Now let’s send this request to Intruder where we have to the select position on which we will provide the payload. Here the position will be the number that we will compare to get the length of the user’s password. Also, we need to change the “<” or “>” symbol to “=” so that we can get the exact length. Let’s switch to the Payloads sub-tab where we need to select numbers under payload type and provide numbers as follows:

From: 1
To: 50
Step: 1

We can now click on “Start attack” to begin the brute-force attack. After a few seconds, we can add another column “Response received” to check the response time of every request. We can sort the requests by clicking on this column after which we will see that there is a request which generated 10 seconds time delay. It means that the length of the administrator’s password is 20.
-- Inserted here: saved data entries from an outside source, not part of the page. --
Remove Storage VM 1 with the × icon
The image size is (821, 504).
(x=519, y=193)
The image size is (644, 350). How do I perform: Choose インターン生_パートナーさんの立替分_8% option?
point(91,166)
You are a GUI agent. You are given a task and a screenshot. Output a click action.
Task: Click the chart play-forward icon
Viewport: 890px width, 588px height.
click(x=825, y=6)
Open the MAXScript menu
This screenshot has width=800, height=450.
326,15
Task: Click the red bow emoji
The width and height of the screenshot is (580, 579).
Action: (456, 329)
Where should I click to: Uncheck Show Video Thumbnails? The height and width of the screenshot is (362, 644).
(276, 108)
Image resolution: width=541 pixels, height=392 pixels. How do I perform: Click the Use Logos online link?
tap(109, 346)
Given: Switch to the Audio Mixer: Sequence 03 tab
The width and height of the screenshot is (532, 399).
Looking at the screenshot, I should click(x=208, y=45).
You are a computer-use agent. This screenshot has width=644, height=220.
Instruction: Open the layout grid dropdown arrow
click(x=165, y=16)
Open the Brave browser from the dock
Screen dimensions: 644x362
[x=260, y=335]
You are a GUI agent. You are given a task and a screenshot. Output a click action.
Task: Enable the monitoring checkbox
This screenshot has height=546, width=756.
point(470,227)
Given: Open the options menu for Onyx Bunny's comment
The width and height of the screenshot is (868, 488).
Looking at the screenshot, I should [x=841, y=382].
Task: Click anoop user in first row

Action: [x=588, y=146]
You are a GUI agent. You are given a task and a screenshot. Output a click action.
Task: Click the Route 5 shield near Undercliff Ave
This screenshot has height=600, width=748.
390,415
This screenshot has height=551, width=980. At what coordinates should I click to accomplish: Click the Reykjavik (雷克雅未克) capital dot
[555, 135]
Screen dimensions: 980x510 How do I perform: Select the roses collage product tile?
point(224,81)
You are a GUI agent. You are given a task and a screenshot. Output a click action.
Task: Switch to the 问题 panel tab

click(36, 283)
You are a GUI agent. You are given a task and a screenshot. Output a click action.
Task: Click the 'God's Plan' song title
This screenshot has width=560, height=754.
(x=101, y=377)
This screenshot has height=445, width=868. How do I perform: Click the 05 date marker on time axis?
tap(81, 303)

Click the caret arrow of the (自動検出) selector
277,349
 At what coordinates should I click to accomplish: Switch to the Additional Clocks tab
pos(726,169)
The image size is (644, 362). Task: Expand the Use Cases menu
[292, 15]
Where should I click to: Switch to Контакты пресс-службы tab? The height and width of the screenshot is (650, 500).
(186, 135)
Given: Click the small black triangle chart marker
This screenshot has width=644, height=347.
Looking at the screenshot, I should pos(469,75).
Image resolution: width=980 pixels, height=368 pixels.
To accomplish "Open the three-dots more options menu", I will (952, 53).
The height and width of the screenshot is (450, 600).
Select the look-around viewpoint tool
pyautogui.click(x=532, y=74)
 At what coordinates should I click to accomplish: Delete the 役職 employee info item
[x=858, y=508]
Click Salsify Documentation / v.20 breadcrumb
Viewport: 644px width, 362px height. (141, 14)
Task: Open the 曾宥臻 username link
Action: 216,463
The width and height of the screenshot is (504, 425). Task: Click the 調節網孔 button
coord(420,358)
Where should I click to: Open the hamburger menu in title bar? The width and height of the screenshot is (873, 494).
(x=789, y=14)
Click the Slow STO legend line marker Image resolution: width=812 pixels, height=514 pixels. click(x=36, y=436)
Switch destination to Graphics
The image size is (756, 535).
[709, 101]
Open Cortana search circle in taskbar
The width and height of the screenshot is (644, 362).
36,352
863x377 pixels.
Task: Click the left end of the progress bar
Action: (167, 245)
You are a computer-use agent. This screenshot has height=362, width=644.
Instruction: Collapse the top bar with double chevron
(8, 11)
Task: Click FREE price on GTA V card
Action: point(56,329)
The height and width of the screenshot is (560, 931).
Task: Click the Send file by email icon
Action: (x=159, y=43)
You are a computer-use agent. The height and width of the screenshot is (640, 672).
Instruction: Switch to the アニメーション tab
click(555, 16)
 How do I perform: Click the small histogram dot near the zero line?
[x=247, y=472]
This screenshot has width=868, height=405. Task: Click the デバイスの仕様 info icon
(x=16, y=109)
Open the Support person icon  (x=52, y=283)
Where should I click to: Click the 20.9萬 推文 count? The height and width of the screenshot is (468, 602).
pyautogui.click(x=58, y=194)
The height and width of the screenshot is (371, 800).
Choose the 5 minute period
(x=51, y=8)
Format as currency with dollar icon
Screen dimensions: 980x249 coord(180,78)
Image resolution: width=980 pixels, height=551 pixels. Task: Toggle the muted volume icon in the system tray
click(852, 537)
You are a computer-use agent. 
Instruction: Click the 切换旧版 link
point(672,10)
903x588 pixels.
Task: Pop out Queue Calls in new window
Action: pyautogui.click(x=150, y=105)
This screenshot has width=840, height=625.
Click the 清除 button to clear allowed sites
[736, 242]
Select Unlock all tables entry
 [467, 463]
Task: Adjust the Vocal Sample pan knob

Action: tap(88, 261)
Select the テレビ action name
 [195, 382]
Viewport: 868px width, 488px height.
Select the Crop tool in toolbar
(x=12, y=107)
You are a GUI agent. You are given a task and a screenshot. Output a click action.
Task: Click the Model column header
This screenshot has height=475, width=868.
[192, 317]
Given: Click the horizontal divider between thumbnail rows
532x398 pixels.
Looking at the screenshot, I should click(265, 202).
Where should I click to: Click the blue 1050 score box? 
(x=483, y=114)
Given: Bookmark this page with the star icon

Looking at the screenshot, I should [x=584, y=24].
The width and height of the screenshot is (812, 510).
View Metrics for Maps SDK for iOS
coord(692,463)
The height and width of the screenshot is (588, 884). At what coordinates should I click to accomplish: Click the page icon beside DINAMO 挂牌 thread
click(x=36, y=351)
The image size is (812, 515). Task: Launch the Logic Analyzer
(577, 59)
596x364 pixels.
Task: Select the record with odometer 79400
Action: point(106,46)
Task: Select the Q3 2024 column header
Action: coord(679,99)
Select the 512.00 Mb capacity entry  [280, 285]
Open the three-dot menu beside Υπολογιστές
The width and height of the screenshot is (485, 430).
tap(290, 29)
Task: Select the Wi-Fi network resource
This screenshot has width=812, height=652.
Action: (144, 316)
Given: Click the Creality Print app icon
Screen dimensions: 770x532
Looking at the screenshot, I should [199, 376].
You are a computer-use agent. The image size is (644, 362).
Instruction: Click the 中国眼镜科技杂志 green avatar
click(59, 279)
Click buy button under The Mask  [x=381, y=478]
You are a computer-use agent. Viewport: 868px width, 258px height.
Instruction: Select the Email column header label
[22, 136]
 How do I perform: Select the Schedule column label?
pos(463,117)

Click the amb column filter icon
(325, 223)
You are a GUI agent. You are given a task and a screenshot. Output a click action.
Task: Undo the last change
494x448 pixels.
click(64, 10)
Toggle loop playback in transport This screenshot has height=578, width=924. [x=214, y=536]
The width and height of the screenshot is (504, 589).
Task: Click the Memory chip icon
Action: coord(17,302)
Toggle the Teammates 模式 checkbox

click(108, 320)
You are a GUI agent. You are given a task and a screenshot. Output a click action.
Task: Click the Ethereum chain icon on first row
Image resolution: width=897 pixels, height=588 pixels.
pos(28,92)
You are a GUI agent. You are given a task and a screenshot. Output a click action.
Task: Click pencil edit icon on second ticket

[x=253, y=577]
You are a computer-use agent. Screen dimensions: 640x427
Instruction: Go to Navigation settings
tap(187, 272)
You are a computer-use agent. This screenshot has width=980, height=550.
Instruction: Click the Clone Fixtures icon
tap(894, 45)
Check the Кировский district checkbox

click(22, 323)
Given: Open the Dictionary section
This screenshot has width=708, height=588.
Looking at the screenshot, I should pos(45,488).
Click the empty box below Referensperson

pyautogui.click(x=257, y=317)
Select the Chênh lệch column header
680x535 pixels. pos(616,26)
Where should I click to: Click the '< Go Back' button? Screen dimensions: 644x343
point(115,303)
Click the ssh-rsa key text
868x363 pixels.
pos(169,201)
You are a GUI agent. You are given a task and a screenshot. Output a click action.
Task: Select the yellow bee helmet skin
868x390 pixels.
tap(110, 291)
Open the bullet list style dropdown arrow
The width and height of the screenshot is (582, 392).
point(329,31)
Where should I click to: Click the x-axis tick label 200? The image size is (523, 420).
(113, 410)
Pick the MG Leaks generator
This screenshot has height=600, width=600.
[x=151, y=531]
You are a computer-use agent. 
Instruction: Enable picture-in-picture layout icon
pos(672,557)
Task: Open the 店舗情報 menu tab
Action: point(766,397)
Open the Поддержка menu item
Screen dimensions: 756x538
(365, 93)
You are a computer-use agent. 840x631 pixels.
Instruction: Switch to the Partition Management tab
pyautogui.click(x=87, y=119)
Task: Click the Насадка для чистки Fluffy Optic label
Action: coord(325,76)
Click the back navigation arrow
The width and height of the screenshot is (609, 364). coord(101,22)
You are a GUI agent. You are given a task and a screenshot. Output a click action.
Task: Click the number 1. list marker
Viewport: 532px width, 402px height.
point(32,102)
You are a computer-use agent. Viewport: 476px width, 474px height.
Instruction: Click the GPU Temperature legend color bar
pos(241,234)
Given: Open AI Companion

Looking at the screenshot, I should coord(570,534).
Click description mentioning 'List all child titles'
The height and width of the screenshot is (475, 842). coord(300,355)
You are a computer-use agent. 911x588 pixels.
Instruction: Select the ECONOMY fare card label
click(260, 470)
After getting the exact length of the administrator’s password, we need to find the password which can be enumerated using the following payload:

‘; (SELECT CASE WHEN (substring(password,1,1)>’m’) THEN pg_sleep(10) ELSE pg_sleep(0) END FROM users WHERE username=’administrator’)––

Here we are using the substring() function which helps to query sub-strings. The substring function requires 3 input values; first is the name of the column that we are targeting or any string on which this function will work, second is a numeric value that specifies the place of character and third is also a numeric value that specifies how many characters we have to consider at a time.
If the first character of the password is greater than m then we will find the 10 seconds delay otherwise not. Also, we can use the following statement to check the reverse:

‘; (SELECT CASE WHEN (substring(password,1,1)<‘m’) THEN pg_sleep(10) ELSE pg_sleep(0) END FROM users WHERE username=’administrator’)––

Now, after confirming we need to send the request to Intruder where we can brute-force each character of the password. On Intruder under the Positions tab, we need to select the second input value of the substring() function as well as the “m” character. Also, we need to change the “<” or “>” symbol to “=”. Change the attack type to “Cluster Bomb”.
Now go to the Payloads tab and for the first position, we require “Numbers” as the payload type where we will mention numbers as follows:

From: 1
To: 20
Step: 1

For the second payload, we require “Bruteforcer” as the payload type where the number of minimum and maximum characters should be 1. Now click on the “Start Attack” button to begin the process.
We need to add another column “Response received” to check the response time of every request. We can sort the requests by clicking on this column after which we will see that there are 20 requests where 10 seconds time delay is generated. We can simply select those requests and highlight them using any color. Finally, filter the results by selecting “Show only highlighted items”. We will find each character of the administrator’s password which we can use on the /login page to log in as administrator user.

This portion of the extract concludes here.